Diese Woche gesehen… 16. bis 22. Februar

Diese Woche gesehen… 16. bis 22. Februar

gabelingebers Film der Woche

Diese Woche hatte ich etwas Pech mit der Filmwahl – ein richtig gutes Werk war diesmal nicht dabei. Der “Film der Woche” ist immerhin interessant.
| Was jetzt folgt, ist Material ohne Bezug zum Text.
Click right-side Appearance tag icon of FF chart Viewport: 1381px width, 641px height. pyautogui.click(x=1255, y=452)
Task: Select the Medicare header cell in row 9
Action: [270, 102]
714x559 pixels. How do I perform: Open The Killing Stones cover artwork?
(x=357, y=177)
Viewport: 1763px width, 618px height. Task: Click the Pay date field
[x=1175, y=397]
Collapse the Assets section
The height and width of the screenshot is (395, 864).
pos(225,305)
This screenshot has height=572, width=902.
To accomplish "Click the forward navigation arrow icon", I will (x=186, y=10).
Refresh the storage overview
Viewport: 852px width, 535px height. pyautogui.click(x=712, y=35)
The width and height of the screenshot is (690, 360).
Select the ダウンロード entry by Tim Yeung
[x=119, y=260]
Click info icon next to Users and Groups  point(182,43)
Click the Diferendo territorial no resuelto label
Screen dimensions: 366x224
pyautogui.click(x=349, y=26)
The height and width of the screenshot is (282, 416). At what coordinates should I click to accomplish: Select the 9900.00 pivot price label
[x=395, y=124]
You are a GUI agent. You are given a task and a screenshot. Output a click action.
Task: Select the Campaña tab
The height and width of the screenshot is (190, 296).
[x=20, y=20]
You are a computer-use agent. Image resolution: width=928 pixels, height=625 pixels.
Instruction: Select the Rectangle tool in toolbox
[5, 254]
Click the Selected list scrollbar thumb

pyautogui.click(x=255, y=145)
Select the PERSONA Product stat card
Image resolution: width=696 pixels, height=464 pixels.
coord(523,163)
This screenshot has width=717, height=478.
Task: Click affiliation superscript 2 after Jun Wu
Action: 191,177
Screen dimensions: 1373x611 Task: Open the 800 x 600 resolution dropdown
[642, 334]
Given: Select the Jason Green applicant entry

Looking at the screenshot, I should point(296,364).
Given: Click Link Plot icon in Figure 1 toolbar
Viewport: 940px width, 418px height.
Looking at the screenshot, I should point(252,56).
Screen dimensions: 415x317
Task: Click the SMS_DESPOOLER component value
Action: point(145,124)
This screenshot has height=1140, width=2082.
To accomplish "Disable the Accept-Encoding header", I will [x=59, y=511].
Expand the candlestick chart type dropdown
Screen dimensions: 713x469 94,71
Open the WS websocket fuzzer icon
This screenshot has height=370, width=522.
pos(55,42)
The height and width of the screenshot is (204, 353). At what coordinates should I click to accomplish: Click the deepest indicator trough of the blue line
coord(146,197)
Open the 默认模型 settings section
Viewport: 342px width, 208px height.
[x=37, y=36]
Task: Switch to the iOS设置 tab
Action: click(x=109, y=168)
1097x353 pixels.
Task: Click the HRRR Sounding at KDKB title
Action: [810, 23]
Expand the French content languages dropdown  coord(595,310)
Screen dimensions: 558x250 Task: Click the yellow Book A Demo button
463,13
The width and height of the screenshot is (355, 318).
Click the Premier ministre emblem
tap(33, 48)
1. JOURNEY FOR MARGARET (W.S. Van Dyke; USA 1942; DVD)
Ein heute vergessener US-Propagandafilm aus dem zweiten Weltkrieg; Robert Young und Laraine Day spielen ein Paar, das während der Bombardierung durch Deutschland in London weilt. Als er einen Artikel über Kriegswaisen verfassen muss, macht er die Bekanntschaft zweier traumatisierter Kinder, die ihn als Bezugsperson akzeptieren. Der Film macht u.a. deutlich, dass die Hemmschwelle bezüglich des Drückens auf die Publikums-Tränendrüsen früher wesentlich tiefer lag als heute. Dem Film liegt zudem ein schwaches Drehbuch zugrunde, und Robert Youngs Schauspielkünste sind sichtbar limitiert. Demgegenüber steht auf der positiven Seite ein Truppe von ausnahmslos hervorragenden Nebendarstellern; insbesondere die beiden Kinder wirken verblüffend authentisch. Und Regisseur Van Dyke (“Mordsache dünner Mann”) liefert eine solide Regiearbeit ab – die letzte seiner Karriere. Ein Jahr später beging er Selbstmord.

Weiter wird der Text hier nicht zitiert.